# [What is required]
From the entries that follow, copy every line with the word "Internet".

# [Excerpted records]
-=-=-=-=-
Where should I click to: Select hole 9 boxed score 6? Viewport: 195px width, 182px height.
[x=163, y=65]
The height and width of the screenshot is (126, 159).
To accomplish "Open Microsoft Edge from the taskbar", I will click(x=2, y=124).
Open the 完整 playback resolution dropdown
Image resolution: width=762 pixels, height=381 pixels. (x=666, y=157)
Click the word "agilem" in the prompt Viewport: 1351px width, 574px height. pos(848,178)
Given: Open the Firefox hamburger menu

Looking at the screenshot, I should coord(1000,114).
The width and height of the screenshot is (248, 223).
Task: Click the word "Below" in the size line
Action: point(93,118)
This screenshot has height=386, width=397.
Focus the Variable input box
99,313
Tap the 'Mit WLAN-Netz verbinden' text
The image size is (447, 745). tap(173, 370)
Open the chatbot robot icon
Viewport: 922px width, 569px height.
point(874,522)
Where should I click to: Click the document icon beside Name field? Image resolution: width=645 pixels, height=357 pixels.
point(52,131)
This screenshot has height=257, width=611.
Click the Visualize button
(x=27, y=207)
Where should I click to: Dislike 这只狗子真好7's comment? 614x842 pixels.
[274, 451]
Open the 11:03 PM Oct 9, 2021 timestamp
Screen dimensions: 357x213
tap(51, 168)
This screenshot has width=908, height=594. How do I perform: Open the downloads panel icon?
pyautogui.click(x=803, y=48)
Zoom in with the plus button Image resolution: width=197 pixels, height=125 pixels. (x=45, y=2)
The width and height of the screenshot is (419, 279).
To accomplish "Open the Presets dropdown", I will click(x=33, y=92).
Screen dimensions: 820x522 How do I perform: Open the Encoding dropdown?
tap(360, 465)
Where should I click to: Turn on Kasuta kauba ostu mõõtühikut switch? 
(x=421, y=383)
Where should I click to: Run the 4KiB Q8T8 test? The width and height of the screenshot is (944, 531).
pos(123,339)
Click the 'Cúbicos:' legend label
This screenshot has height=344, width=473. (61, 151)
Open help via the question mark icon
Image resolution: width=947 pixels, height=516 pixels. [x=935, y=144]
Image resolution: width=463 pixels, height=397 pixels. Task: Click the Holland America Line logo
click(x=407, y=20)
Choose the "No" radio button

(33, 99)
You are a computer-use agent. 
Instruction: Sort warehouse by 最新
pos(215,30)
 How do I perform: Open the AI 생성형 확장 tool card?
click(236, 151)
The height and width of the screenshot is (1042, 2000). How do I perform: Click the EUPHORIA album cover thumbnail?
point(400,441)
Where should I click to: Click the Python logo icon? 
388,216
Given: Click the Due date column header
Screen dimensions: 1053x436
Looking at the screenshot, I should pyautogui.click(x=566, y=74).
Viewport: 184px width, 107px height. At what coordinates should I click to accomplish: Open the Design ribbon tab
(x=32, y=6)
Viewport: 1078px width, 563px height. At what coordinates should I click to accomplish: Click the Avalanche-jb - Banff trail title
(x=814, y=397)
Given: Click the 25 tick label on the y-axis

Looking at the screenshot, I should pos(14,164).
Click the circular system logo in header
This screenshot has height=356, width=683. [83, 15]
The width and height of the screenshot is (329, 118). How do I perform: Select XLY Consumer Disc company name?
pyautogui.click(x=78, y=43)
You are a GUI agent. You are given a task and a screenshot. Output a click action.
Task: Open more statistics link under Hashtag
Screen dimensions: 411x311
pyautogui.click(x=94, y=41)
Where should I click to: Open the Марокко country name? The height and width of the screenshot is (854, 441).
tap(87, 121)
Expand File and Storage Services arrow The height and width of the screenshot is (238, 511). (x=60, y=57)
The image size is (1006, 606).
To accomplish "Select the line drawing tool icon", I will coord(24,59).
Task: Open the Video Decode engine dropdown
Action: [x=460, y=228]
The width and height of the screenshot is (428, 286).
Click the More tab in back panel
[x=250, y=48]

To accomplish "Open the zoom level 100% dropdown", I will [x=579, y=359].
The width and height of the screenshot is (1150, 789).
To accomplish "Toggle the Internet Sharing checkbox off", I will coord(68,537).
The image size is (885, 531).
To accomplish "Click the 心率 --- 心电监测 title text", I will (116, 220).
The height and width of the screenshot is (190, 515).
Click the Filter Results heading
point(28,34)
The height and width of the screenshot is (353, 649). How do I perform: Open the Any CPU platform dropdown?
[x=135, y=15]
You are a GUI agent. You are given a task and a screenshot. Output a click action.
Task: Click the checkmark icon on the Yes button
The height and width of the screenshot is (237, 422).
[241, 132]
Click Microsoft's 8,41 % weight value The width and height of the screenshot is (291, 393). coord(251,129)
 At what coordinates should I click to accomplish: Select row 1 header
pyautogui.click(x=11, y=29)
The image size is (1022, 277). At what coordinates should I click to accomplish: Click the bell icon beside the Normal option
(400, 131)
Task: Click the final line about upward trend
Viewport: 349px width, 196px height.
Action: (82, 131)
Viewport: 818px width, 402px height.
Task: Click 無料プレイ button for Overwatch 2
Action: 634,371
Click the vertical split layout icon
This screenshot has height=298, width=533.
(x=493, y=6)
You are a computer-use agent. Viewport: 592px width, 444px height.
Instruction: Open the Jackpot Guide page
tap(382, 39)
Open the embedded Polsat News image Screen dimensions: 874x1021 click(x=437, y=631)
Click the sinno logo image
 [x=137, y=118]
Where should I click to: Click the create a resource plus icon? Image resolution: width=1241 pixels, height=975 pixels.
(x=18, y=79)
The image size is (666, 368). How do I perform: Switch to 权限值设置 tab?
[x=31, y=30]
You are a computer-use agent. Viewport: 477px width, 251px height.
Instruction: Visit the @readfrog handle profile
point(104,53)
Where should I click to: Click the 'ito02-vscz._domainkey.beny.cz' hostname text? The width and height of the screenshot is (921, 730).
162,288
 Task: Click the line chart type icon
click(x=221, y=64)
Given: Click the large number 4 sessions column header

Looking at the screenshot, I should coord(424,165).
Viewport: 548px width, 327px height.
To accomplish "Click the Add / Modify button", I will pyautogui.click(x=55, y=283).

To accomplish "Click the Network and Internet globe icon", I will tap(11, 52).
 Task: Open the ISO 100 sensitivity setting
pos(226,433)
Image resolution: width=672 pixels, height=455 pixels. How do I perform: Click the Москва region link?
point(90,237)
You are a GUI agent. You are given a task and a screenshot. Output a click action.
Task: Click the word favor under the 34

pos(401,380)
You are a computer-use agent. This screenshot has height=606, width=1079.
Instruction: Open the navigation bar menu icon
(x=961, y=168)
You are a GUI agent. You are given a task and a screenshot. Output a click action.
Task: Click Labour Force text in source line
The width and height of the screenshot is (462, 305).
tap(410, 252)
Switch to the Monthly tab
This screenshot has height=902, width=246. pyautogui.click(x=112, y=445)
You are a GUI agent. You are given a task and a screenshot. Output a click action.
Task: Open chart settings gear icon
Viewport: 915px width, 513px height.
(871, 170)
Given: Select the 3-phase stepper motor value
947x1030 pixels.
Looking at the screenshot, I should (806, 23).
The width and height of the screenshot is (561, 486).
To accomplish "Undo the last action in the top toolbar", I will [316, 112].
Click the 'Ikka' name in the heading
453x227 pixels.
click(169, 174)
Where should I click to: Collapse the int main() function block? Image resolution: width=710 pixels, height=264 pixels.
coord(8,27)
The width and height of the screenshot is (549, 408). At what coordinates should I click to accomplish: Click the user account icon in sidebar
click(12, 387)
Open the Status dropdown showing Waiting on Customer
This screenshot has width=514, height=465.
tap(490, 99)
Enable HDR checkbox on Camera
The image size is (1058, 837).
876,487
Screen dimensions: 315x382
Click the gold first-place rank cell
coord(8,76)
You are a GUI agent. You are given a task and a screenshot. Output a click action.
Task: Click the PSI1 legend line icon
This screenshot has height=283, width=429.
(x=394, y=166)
-=-=-=-=-
# [Exercise result]
To accomplish "Toggle the Internet Sharing checkbox off", I will coord(68,537).
To accomplish "Click the Network and Internet globe icon", I will tap(11, 52).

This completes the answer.